5. Viscosity Solutions and Large-Time Behavior for Non-Resonant Balance Laws

Our aim is now to summarize several rigorous results concerning BV solutions of general hyperbolic systems of balance laws with source terms about which no dissipation hypothesis is made. Results of this kind owe to the pioneering 1979 paper by Tai-Ping Liu [38], already quoted in Chapter 4, inside which an astute extension of the Glimm scheme [21] is studied in great detail. His existence theorems can be somewhat simplified when source terms are concentrated inside the whole Riemann fan instead of being localized in the middle of computational cells: hence the presentation adopted in [1] will be preferred. Uniqueness results were also proved in that more recent paper (a slightly less complete result was obtained in [24]).
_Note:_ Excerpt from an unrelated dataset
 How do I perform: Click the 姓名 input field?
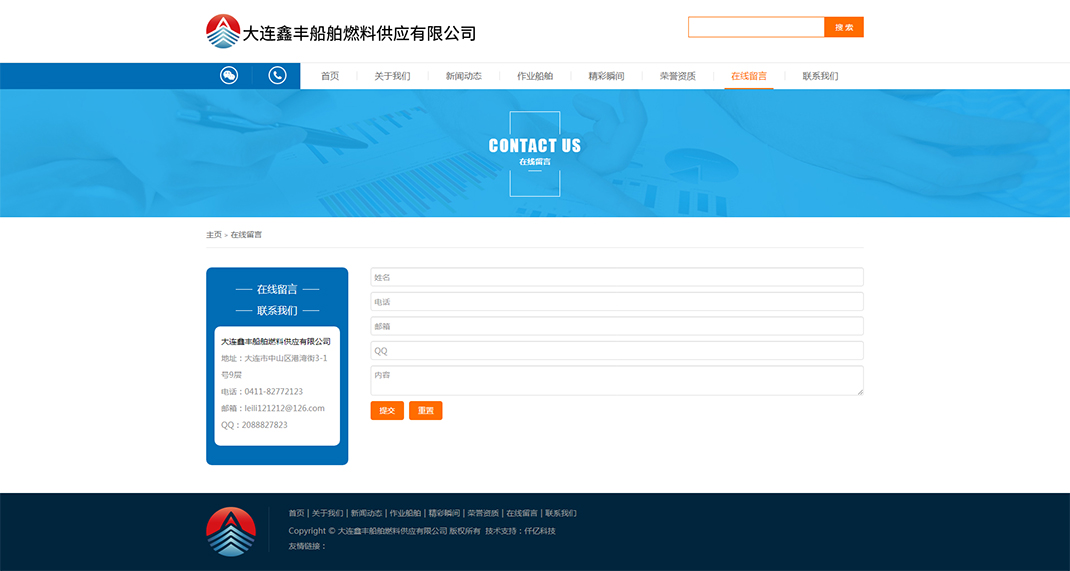pos(616,277)
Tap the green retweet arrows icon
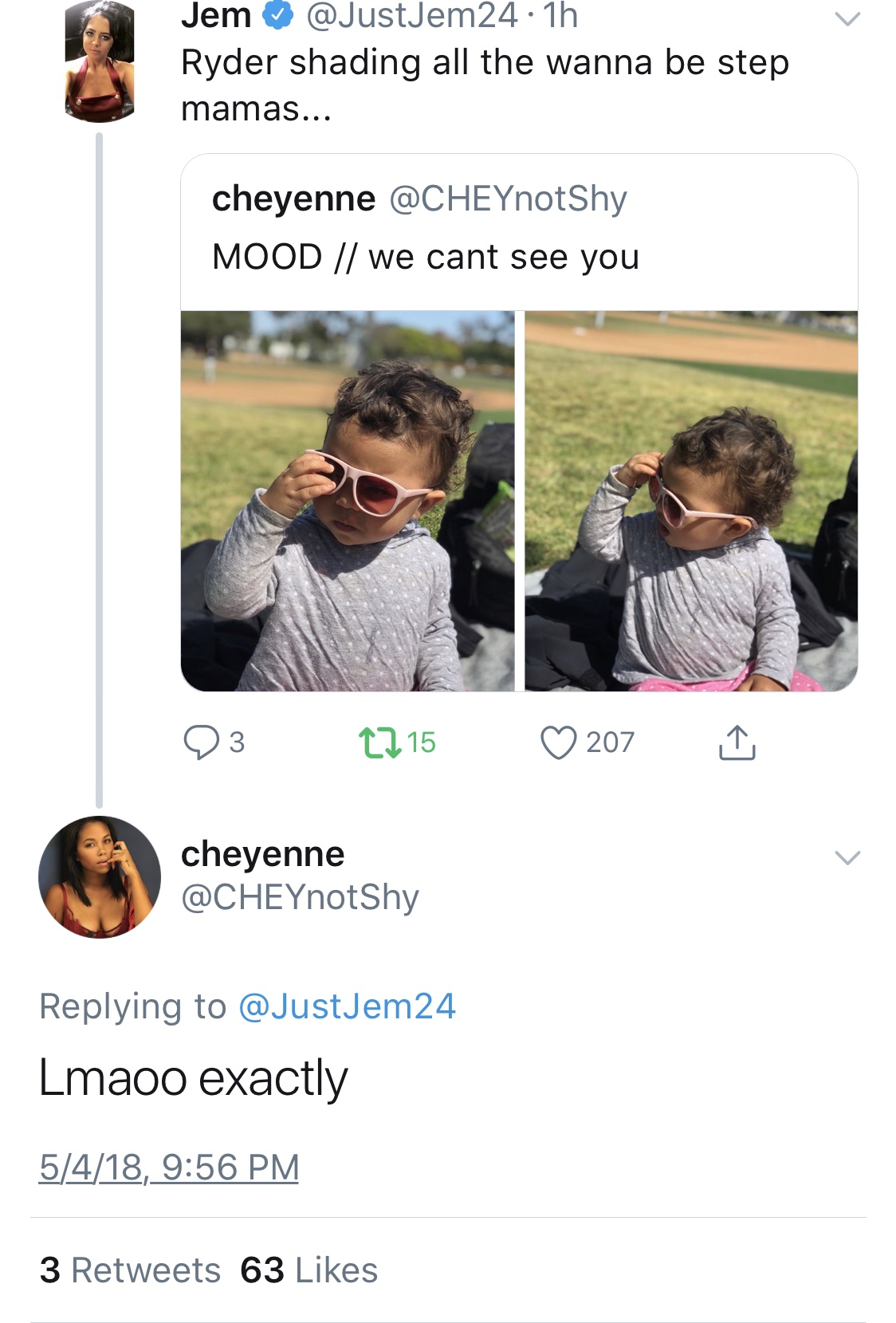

A second part in the chapter focuses onto decay results: first, positive (rarefaction) waves are handled following the paper [23]. Second, weak and strong decay results dealing with time-asymptotic behavior are recalled from [38]: as a consequence of the interaction potential’s decay, the BV solution endowed with constant states at infinity evolves toward a non-interacting wave pattern, which resembles more and more to the fan associated to the Riemann problem resolving that discontinuity. Inside the area |x| ≤ M where the source term is powerful, a steady-state profile, smooth solution of ∂ _x f (u) = g(x, u) emerges as time passes whereas in the complementary domain, only homogeneous hyperbolic waves survive. In other words, this is exactly the setup for scattering theory, namely a wave phenomenon studied in a domain which is large compared to the characteristic scale of the interaction. The non-resonance assumption |∇f (u)| ≠ 0 is of paramount importance here because it ensures that convective waves never stagnate and exit the interval |x| ≤ M in finite time thus the solution cannot be amplified in an unbounded manner by the source term.